* _Source excerpt_:
__________

SOE News

Peabody Pulse

STEM education in rural settings topic of talk today

An effort in the state of Maine to promote STEM education in remote rural areas will be the topic of a talk today. Jan Mokros, co-director of the Maine Mathematics and Science Alliance, will discuss the approach taken by a team she leads to work with families and rural youth. The talk begins at 11 a.m. in Peabody 08. A light lunch will be provided at noon for about 20 people. The talk is being hosted by the ISLES (Informal Sciences Learning Experiences) for Rural Youth Project, which involves faculty members Marta Civil, Sharon Derry, Janice Anderson and Judith Meece.

CEPSA policy panel discussion today

The Carolina Education Policy Student Association will host its second annual CEPSA Spring Policy Panel today. This year's topic: Policy in Action: What Really Happens When Education Policy Meets the Classroom. The panel will focus on two hot topics in education policy in North Carolina: elimination of teacher "tenure" and the Read to Achieve initiative. Panel speakers include Rodney Ellis, president of NCAE; Nancy Routh, Guilford County Board of Education; and Barbara Zwadyk, Chatham County Assistant Superintendent of Instruction. The event, which begins at 4 p.m. in Peabody 104, is open to all.

__________

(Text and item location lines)

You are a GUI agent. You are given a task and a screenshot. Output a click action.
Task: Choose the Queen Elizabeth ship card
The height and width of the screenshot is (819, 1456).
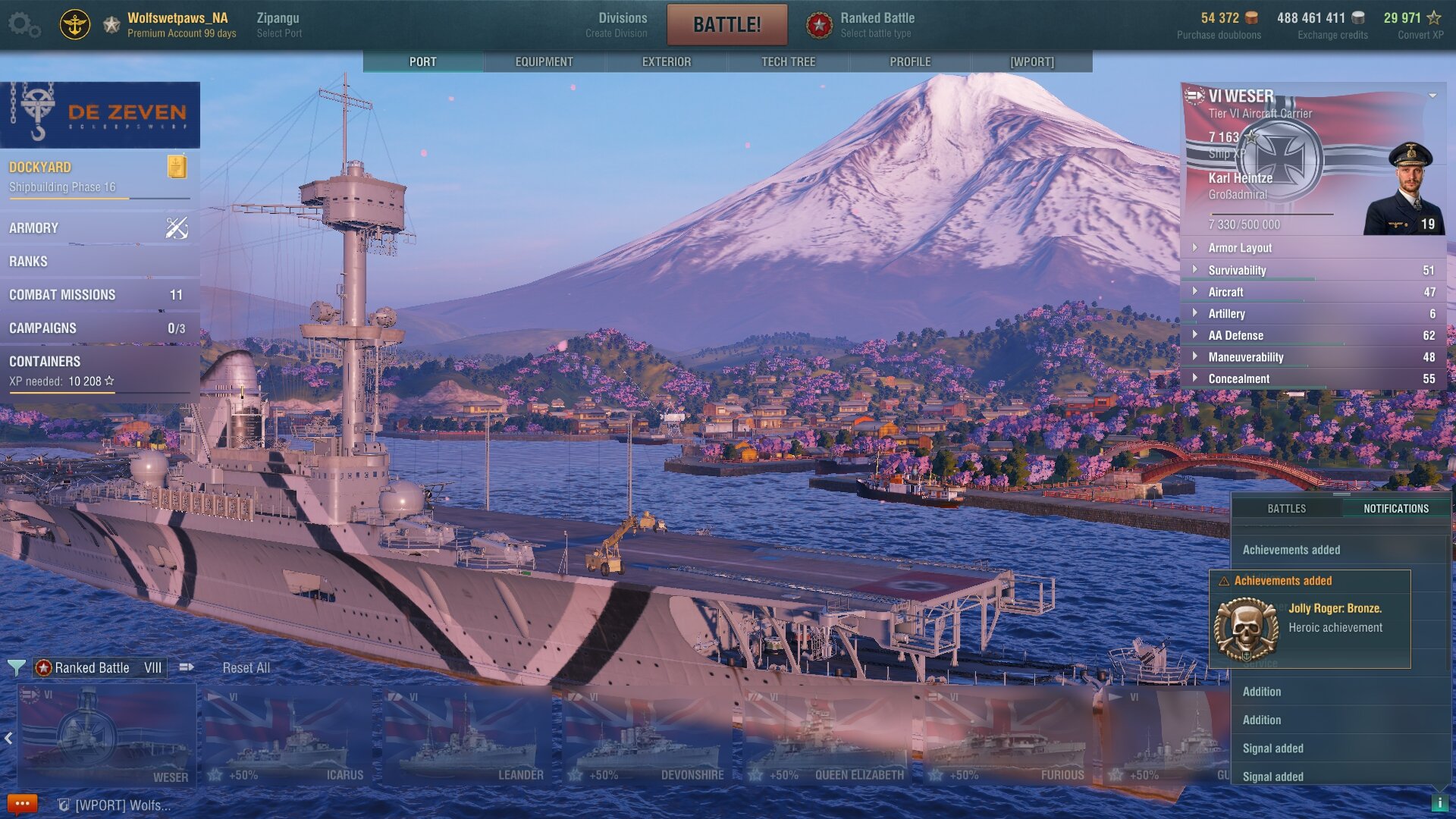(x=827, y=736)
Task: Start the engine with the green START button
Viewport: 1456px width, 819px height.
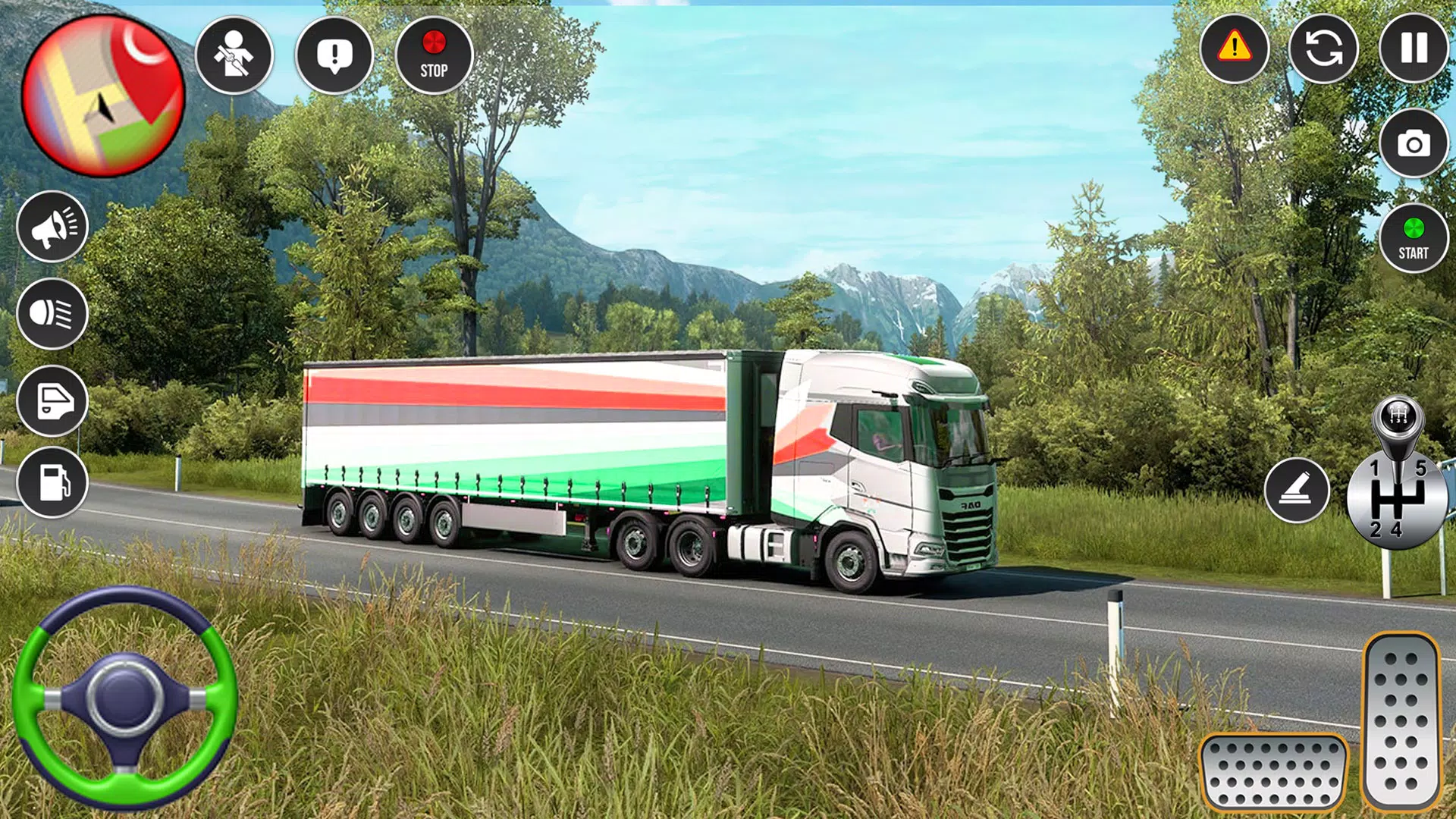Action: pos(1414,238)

__________

* _Stated problem 1_:
Quote everything in the education news page from "Peabody Pulse" down to "and Judith Meece.".
* _Stated problem 2_:
Name every faculty member that the education news page lists as involved in the ISLES for Rural Youth Project.
* _Stated problem 3_:
Give what follows the final sentence of the education news page.
The lines are separate material and have no connection to the education news page.

* _Answer 1_:
Peabody Pulse

STEM education in rural settings topic of talk today

An effort in the state of Maine to promote STEM education in remote rural areas will be the topic of a talk today. Jan Mokros, co-director of the Maine Mathematics and Science Alliance, will discuss the approach taken by a team she leads to work with families and rural youth. The talk begins at 11 a.m. in Peabody 08. A light lunch will be provided at noon for about 20 people. The talk is being hosted by the ISLES (Informal Sciences Learning Experiences) for Rural Youth Project, which involves faculty members Marta Civil, Sharon Derry, Janice Anderson and Judith Meece.

* _Answer 2_:
Marta Civil, Sharon Derry, Janice Anderson, Judith Meece

* _Answer 3_:
Juan Carrillo to give Chrion Award lecture on Wednesday

Faculty member Juan Carrillo will give a lecture on Wednesday in conjunction with him being named the 2014 Chiron Award winner at UNC-Chapel Hill. As the recipient of the award, Carrillo will give the lecture he’s always wanted to give. His talk is entitled “What is Your Banda: Finding Your Sound in the Uncomfortable.” The talk will begin at 5:30 p.m. and be held in Gerrard Hall. More information is here.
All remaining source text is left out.